One of the reasons that I do not worry about the ANC’s stranglehold on South African politics taking the country toward the sort of one-party state that bedevils much of the rest of the continent is that there is such a vibrant, lively, and dissent-laden tradition within the ANC coalition itself. The latest contretemps involves — yet again — division between the ANC and its alliance partners in the Congress of South African Trade Unions (COSATU). COSATU has threatened to pull out of the longstanding alliance if the ruling party goes forward with disciplinary charges against its leader, Zwelinzima Vavi, who accused members of the ANC hierarchy with corruption.
I am not really a fan of the ANC pursuing disciplinary action against Vavi, but I do love their response to him, and I think it should also be their approach to the latest COSATU threats as well: Put up or shut up. The ANC has no interest in being held hostage by COSATU (or the South African Communist Party), which always seem to be threatening the ANC with withdrawal from the coalition whenever they get into a fit of pique. But the alliance partners need the ANC more than the ANC needs them. One of these days the unionists and the Communists are going to threaten to walk and the ANC leadership is going to say “good riddance. Don’t let the door hit you on the way out.”
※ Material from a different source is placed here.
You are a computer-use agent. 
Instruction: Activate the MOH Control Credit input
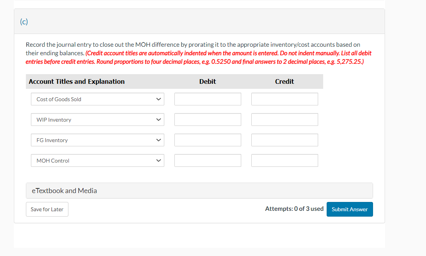point(285,161)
Meanwhile the Congress of the People (COPE) seems to have embraced all of the ANC’s internal squabbling but without all of that pesky power and influence. COPE officially approved a vote of no confidence in party president Mosiuoa Lekota, the culmination of several weeks of rising discontent with the former ANC stalwart’s leadership, effectively removing Lekota from his post. Lekota has responded with the tried and true mechanism of South African politics of late: he has taken COPE to court. COPE started off with so much promise. But right now the party is in disarray with no clear path to providing any more than a token opposition to the ANC in the near future.